### [What the task requires]
Output all entries verbatim, dropping pictures.

*** Block opens ***

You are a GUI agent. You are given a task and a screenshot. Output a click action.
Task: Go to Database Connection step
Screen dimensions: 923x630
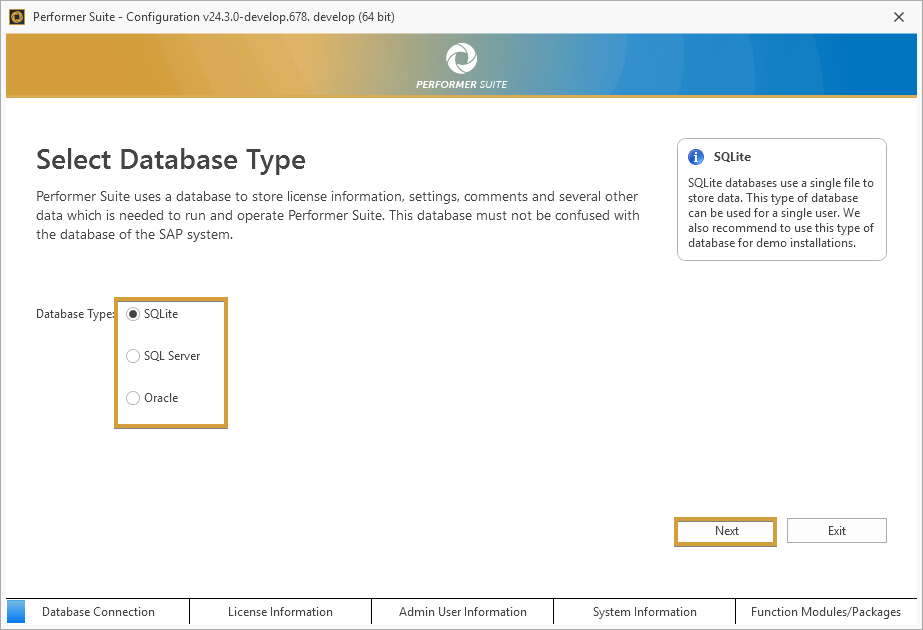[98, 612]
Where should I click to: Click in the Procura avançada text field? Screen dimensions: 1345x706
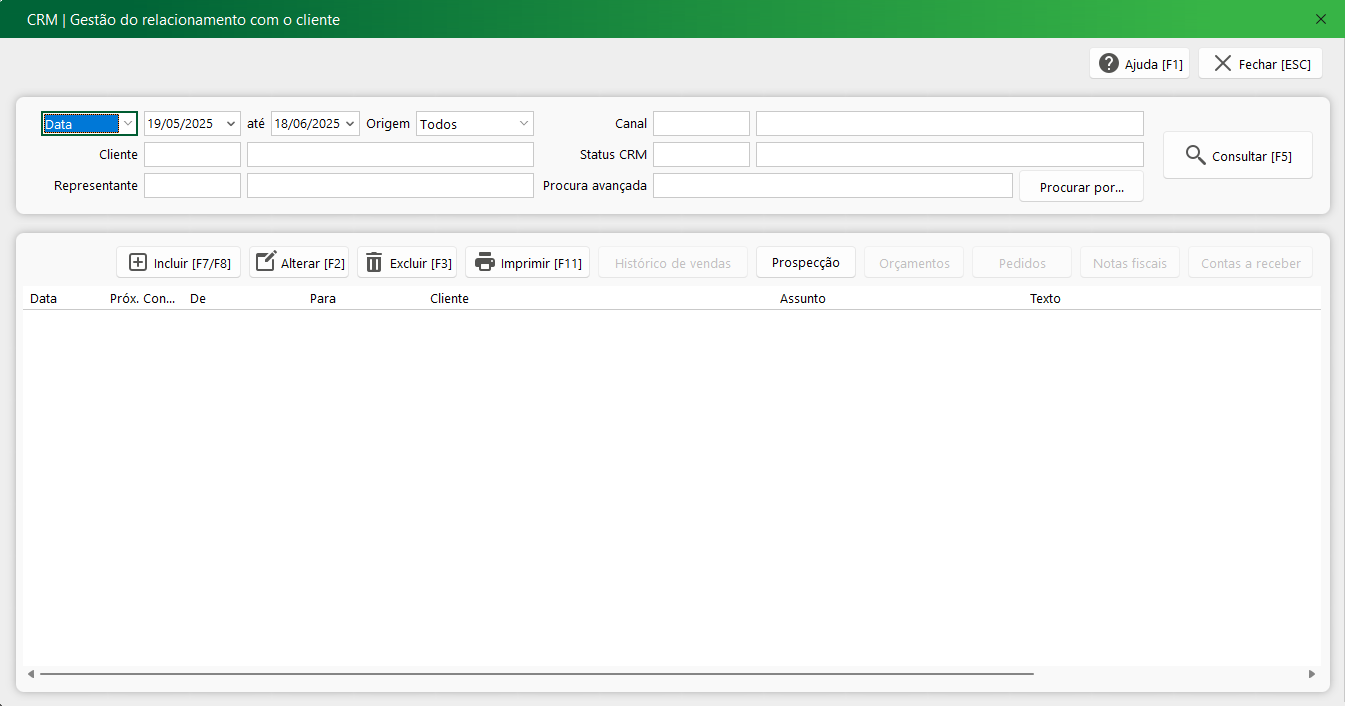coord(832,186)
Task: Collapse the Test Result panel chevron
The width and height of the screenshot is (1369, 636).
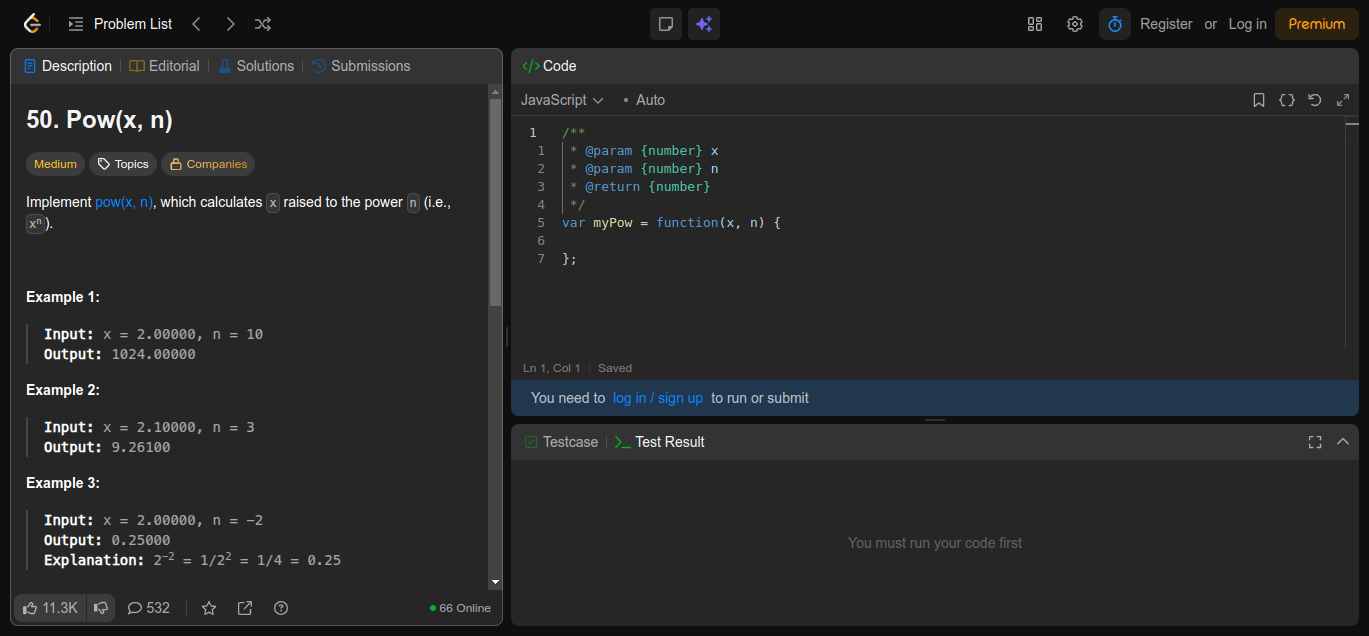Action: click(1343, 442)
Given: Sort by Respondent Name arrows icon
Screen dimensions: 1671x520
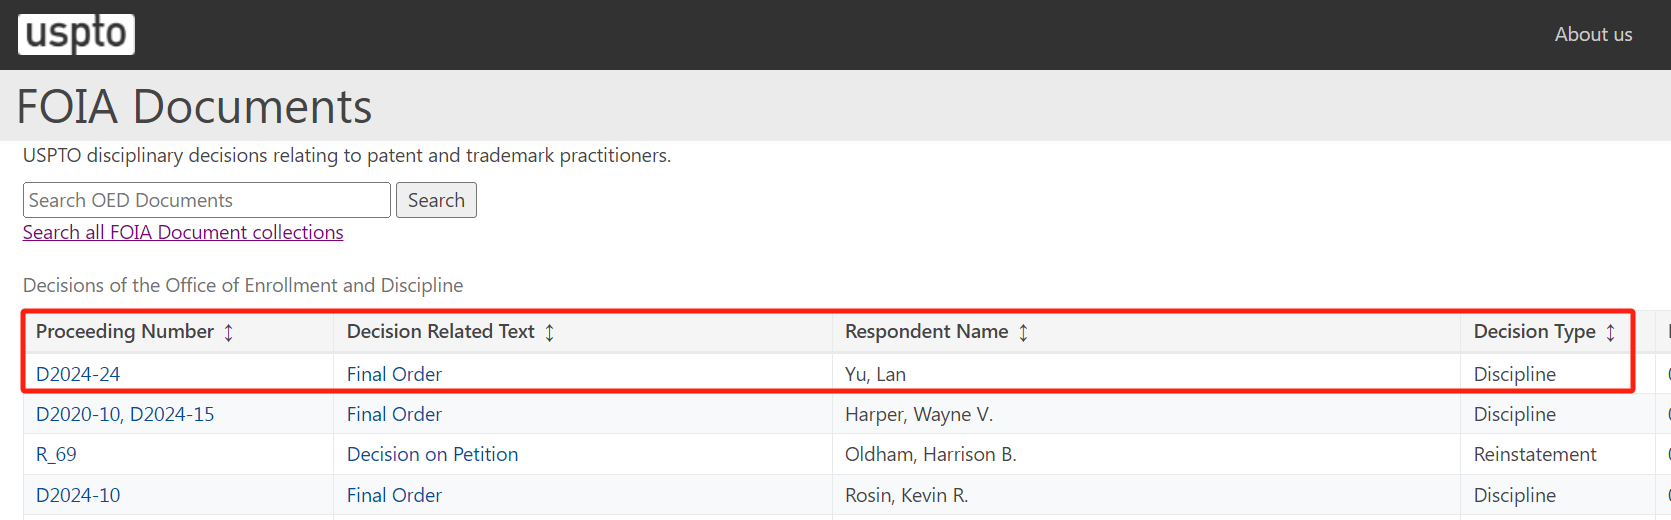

*** Block closes ***

### [Response for this exercise]
You are a GUI agent. You are given a task and a screenshot. Output a click action.
Task: Go to Database Connection step
Screen dimensions: 923x630
[98, 612]
Where should I click to: Click in the Procura avançada text field? Screen dimensions: 1345x706
coord(832,186)
Task: Collapse the Test Result panel chevron
The width and height of the screenshot is (1369, 636).
Action: click(1343, 442)
Given: Sort by Respondent Name arrows icon
Screen dimensions: 1671x520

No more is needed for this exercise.